▶ Task details
Reproduce every one of the following records verbatim, leaving each line unaltered.

▶ Material for the task
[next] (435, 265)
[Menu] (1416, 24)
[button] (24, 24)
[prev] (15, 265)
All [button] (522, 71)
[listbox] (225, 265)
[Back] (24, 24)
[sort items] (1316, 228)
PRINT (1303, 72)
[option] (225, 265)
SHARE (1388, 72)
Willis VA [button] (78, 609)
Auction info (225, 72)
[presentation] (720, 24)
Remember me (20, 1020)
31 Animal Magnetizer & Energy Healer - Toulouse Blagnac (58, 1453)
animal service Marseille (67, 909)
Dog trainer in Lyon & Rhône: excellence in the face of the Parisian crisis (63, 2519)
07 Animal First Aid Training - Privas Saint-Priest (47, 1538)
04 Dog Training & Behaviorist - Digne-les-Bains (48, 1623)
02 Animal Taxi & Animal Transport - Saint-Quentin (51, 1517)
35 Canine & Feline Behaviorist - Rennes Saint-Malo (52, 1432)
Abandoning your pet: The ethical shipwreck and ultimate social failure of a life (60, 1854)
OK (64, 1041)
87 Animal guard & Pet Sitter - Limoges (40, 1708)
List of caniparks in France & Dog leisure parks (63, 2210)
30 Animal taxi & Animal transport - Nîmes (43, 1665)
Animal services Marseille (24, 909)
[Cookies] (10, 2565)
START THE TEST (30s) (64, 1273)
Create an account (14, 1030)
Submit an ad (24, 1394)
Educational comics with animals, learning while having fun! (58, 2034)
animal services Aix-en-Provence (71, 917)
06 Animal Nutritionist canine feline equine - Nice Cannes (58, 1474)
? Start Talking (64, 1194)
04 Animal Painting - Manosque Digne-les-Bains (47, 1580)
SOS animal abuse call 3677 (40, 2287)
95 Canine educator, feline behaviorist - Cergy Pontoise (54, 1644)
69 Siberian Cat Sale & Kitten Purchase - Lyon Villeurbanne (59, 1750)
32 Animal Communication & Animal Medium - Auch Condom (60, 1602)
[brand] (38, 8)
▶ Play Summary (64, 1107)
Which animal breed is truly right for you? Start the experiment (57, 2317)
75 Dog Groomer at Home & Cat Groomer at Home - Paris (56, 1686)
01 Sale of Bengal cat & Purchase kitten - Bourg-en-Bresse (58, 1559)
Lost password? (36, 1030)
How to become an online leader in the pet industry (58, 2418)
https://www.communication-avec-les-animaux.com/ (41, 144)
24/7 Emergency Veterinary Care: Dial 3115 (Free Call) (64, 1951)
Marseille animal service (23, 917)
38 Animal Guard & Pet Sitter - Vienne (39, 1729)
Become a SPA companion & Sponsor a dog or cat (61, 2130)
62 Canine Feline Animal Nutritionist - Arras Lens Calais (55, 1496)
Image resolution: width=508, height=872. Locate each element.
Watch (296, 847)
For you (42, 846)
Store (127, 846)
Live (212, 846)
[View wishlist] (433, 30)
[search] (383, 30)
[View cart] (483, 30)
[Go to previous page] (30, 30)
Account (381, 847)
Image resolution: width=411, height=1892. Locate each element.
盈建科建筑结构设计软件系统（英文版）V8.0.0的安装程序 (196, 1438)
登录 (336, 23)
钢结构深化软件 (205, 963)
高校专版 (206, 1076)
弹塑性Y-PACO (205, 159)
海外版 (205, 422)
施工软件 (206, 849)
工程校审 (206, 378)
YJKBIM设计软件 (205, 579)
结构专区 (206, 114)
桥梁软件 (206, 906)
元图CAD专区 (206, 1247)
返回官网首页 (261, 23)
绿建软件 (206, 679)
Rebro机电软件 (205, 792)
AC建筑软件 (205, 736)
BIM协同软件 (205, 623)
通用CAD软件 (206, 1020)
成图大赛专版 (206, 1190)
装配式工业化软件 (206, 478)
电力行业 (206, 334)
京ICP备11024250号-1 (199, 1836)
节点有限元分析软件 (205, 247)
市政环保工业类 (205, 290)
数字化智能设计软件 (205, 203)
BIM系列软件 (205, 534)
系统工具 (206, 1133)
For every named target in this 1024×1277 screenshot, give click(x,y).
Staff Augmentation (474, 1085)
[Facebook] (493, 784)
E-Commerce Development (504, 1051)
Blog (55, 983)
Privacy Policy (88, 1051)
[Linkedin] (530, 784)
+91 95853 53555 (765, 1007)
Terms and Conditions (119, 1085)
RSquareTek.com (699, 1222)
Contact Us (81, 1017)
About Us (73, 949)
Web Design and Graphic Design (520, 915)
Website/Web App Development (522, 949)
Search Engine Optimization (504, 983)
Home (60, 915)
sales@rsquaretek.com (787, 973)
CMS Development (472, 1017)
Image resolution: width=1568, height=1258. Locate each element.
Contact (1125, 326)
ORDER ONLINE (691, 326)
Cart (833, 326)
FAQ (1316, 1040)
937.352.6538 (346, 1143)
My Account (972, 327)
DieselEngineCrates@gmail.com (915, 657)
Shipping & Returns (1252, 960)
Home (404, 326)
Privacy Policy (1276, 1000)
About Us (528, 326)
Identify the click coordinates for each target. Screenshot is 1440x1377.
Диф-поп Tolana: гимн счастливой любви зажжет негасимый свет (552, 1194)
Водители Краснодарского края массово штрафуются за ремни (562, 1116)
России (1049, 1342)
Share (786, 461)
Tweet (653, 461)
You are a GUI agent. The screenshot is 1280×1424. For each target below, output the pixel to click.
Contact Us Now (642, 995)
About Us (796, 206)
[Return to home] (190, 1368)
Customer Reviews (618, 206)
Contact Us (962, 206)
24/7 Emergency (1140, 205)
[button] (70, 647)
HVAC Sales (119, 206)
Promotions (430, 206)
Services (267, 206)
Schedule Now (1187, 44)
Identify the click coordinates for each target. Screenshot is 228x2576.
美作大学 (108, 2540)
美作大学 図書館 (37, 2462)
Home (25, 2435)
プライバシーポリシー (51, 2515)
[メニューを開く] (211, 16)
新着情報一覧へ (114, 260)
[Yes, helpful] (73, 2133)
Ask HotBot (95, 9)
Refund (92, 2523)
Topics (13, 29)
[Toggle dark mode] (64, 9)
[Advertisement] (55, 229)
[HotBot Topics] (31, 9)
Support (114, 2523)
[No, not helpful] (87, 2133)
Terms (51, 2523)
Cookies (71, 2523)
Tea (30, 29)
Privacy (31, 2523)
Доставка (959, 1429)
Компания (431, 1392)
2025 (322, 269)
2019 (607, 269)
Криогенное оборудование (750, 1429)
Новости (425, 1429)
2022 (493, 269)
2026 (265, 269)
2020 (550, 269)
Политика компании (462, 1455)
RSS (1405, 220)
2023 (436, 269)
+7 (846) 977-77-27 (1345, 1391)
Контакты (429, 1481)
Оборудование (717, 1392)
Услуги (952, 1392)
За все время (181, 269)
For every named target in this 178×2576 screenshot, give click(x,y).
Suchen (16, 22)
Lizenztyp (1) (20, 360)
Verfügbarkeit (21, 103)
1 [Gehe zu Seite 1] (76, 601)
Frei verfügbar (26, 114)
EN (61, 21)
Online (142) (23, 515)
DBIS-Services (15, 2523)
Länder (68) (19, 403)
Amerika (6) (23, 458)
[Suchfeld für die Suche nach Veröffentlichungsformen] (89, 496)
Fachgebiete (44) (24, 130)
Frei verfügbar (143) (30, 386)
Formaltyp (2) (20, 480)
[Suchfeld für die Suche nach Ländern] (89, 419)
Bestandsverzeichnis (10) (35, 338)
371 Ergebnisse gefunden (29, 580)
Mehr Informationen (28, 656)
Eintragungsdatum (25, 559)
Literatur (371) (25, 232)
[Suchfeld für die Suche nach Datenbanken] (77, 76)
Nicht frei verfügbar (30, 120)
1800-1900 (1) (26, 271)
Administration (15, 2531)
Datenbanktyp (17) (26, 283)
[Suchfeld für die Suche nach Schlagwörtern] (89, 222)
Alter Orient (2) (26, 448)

▶ Reply to the task
[next] (435, 265)
[Menu] (1416, 24)
[button] (24, 24)
[prev] (15, 265)
All [button] (522, 71)
[listbox] (225, 265)
[Back] (24, 24)
[sort items] (1316, 228)
PRINT (1303, 72)
[option] (225, 265)
SHARE (1388, 72)
Willis VA [button] (78, 609)
Auction info (225, 72)
[presentation] (720, 24)
Remember me (20, 1020)
31 Animal Magnetizer & Energy Healer - Toulouse Blagnac (58, 1453)
animal service Marseille (67, 909)
Dog trainer in Lyon & Rhône: excellence in the face of the Parisian crisis (63, 2519)
07 Animal First Aid Training - Privas Saint-Priest (47, 1538)
04 Dog Training & Behaviorist - Digne-les-Bains (48, 1623)
02 Animal Taxi & Animal Transport - Saint-Quentin (51, 1517)
35 Canine & Feline Behaviorist - Rennes Saint-Malo (52, 1432)
Abandoning your pet: The ethical shipwreck and ultimate social failure of a life (60, 1854)
OK (64, 1041)
87 Animal guard & Pet Sitter - Limoges (40, 1708)
List of caniparks in France & Dog leisure parks (63, 2210)
30 Animal taxi & Animal transport - Nîmes (43, 1665)
Animal services Marseille (24, 909)
[Cookies] (10, 2565)
START THE TEST (30s) (64, 1273)
Create an account (14, 1030)
Submit an ad (24, 1394)
Educational comics with animals, learning while having fun! (58, 2034)
animal services Aix-en-Provence (71, 917)
06 Animal Nutritionist canine feline equine - Nice Cannes (58, 1474)
? Start Talking (64, 1194)
04 Animal Painting - Manosque Digne-les-Bains (47, 1580)
SOS animal abuse call 3677 (40, 2287)
95 Canine educator, feline behaviorist - Cergy Pontoise (54, 1644)
69 Siberian Cat Sale & Kitten Purchase - Lyon Villeurbanne (59, 1750)
32 Animal Communication & Animal Medium - Auch Condom (60, 1602)
[brand] (38, 8)
▶ Play Summary (64, 1107)
Which animal breed is truly right for you? Start the experiment (57, 2317)
75 Dog Groomer at Home & Cat Groomer at Home - Paris (56, 1686)
01 Sale of Bengal cat & Purchase kitten - Bourg-en-Bresse (58, 1559)
Lost password? (36, 1030)
How to become an online leader in the pet industry (58, 2418)
https://www.communication-avec-les-animaux.com/ (41, 144)
24/7 Emergency Veterinary Care: Dial 3115 (Free Call) (64, 1951)
Marseille animal service (23, 917)
38 Animal Guard & Pet Sitter - Vienne (39, 1729)
Become a SPA companion & Sponsor a dog or cat (61, 2130)
62 Canine Feline Animal Nutritionist - Arras Lens Calais (55, 1496)
Image resolution: width=508, height=872. Locate each element.
Watch (296, 847)
For you (42, 846)
Store (127, 846)
Live (212, 846)
[View wishlist] (433, 30)
[search] (383, 30)
[View cart] (483, 30)
[Go to previous page] (30, 30)
Account (381, 847)
Image resolution: width=411, height=1892. Locate each element.
盈建科建筑结构设计软件系统（英文版）V8.0.0的安装程序 (196, 1438)
登录 (336, 23)
钢结构深化软件 (205, 963)
高校专版 (206, 1076)
弹塑性Y-PACO (205, 159)
海外版 (205, 422)
施工软件 (206, 849)
工程校审 (206, 378)
YJKBIM设计软件 (205, 579)
结构专区 (206, 114)
桥梁软件 (206, 906)
元图CAD专区 (206, 1247)
返回官网首页 (261, 23)
绿建软件 (206, 679)
Rebro机电软件 (205, 792)
AC建筑软件 (205, 736)
BIM协同软件 (205, 623)
通用CAD软件 (206, 1020)
成图大赛专版 (206, 1190)
装配式工业化软件 (206, 478)
电力行业 (206, 334)
京ICP备11024250号-1 (199, 1836)
节点有限元分析软件 (205, 247)
市政环保工业类 (205, 290)
数字化智能设计软件 (205, 203)
BIM系列软件 (205, 534)
系统工具 (206, 1133)
For every named target in this 1024×1277 screenshot, give click(x,y).
Staff Augmentation (474, 1085)
[Facebook] (493, 784)
E-Commerce Development (504, 1051)
Blog (55, 983)
Privacy Policy (88, 1051)
[Linkedin] (530, 784)
+91 95853 53555 (765, 1007)
Terms and Conditions (119, 1085)
RSquareTek.com (699, 1222)
Contact Us (81, 1017)
About Us (73, 949)
Web Design and Graphic Design (520, 915)
Website/Web App Development (522, 949)
Search Engine Optimization (504, 983)
Home (60, 915)
sales@rsquaretek.com (787, 973)
CMS Development (472, 1017)
Image resolution: width=1568, height=1258. Locate each element.
Contact (1125, 326)
ORDER ONLINE (691, 326)
Cart (833, 326)
FAQ (1316, 1040)
937.352.6538 (346, 1143)
My Account (972, 327)
DieselEngineCrates@gmail.com (915, 657)
Shipping & Returns (1252, 960)
Home (404, 326)
Privacy Policy (1276, 1000)
About Us (528, 326)
Identify the click coordinates for each target. Screenshot is 1440x1377.
Диф-поп Tolana: гимн счастливой любви зажжет негасимый свет (552, 1194)
Водители Краснодарского края массово штрафуются за ремни (562, 1116)
России (1049, 1342)
Share (786, 461)
Tweet (653, 461)
You are a GUI agent. The screenshot is 1280×1424. For each target below, output the pixel to click.
Contact Us Now (642, 995)
About Us (796, 206)
[Return to home] (190, 1368)
Customer Reviews (618, 206)
Contact Us (962, 206)
24/7 Emergency (1140, 205)
[button] (70, 647)
HVAC Sales (119, 206)
Promotions (430, 206)
Services (267, 206)
Schedule Now (1187, 44)
Identify the click coordinates for each target. Screenshot is 228x2576.
美作大学 (108, 2540)
美作大学 図書館 (37, 2462)
Home (25, 2435)
プライバシーポリシー (51, 2515)
[メニューを開く] (211, 16)
新着情報一覧へ (114, 260)
[Yes, helpful] (73, 2133)
Ask HotBot (95, 9)
Refund (92, 2523)
Topics (13, 29)
[Toggle dark mode] (64, 9)
[Advertisement] (55, 229)
[HotBot Topics] (31, 9)
Support (114, 2523)
[No, not helpful] (87, 2133)
Terms (51, 2523)
Cookies (71, 2523)
Tea (30, 29)
Privacy (31, 2523)
Доставка (959, 1429)
Компания (431, 1392)
2025 (322, 269)
2019 (607, 269)
Криогенное оборудование (750, 1429)
Новости (425, 1429)
2022 (493, 269)
2026 (265, 269)
2020 (550, 269)
Политика компании (462, 1455)
RSS (1405, 220)
2023 (436, 269)
+7 (846) 977-77-27 (1345, 1391)
Контакты (429, 1481)
Оборудование (717, 1392)
Услуги (952, 1392)
За все время (181, 269)
For every named target in this 178×2576 screenshot, give click(x,y).
Suchen (16, 22)
Lizenztyp (1) (20, 360)
Verfügbarkeit (21, 103)
1 [Gehe zu Seite 1] (76, 601)
Frei verfügbar (26, 114)
EN (61, 21)
Online (142) (23, 515)
DBIS-Services (15, 2523)
Länder (68) (19, 403)
Amerika (6) (23, 458)
[Suchfeld für die Suche nach Veröffentlichungsformen] (89, 496)
Fachgebiete (44) (24, 130)
Frei verfügbar (143) (30, 386)
Formaltyp (2) (20, 480)
[Suchfeld für die Suche nach Ländern] (89, 419)
Bestandsverzeichnis (10) (35, 338)
371 Ergebnisse gefunden (29, 580)
Mehr Informationen (28, 656)
Eintragungsdatum (25, 559)
Literatur (371) (25, 232)
[Suchfeld für die Suche nach Datenbanken] (77, 76)
Nicht frei verfügbar (30, 120)
1800-1900 (1) (26, 271)
Administration (15, 2531)
Datenbanktyp (17) (26, 283)
[Suchfeld für die Suche nach Schlagwörtern] (89, 222)
Alter Orient (2) (26, 448)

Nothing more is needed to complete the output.